When I was active in the anti-death penalty movement, this resolution was a source of joy and despair for me. Joy, because I could use it to point out that the largest Catholic organization in the state was on our side; despair, because the leadership reflected the spirit of this resolution. They were against the death penalty because the Church told them to be against it, but there was no passion. Their sole focus was on the “important” issues, such as abortion (or more recently, gay marriage).
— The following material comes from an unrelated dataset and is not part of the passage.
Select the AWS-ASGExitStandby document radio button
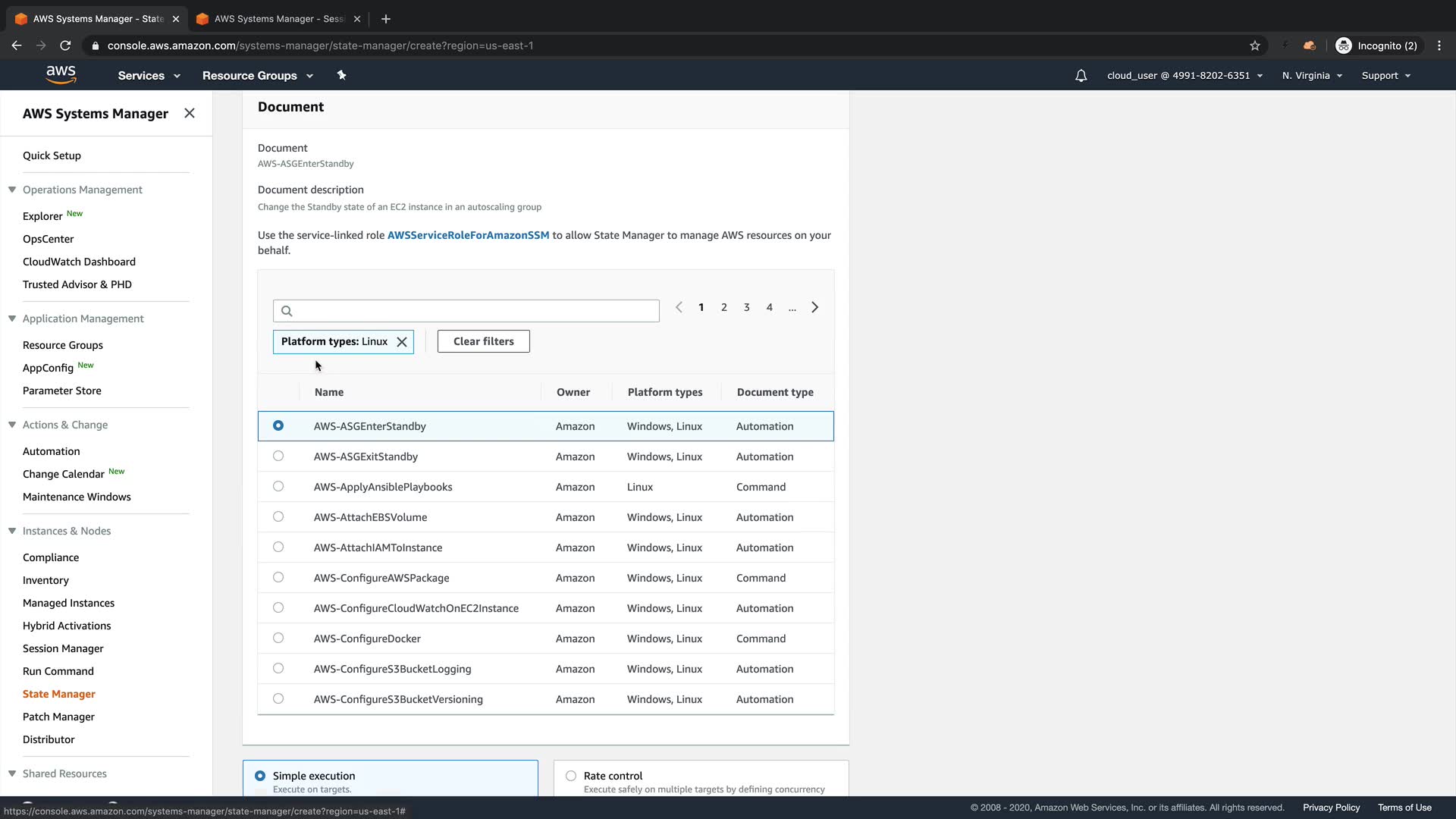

As a Knight, I can only pray that the K of C will really listen to Pope Francis, and understand what he is calling us all to do: to really be pro-life and not simply against abortion.
Postscript: My discussion of the totalizing ideology of the pro-life movement is indebted to the political philosophy of Slavoj Zizek, whose ideas I have discussed in several posts (here and here). Though not central to my argument I would be happy to further pursue his ideas in the commboxes.
Update (1/26/2014): It was pointed out to me in the commboxes below that this comparison is off by an order of magnitude. This incident happened almost 10 years ago, and I no longer have a copy of the poster I am referring to. My memory is clear that I was comparing abortion and deaths from hunger and disease, but I am no longer certain about the exact comparison. I apologize for the error.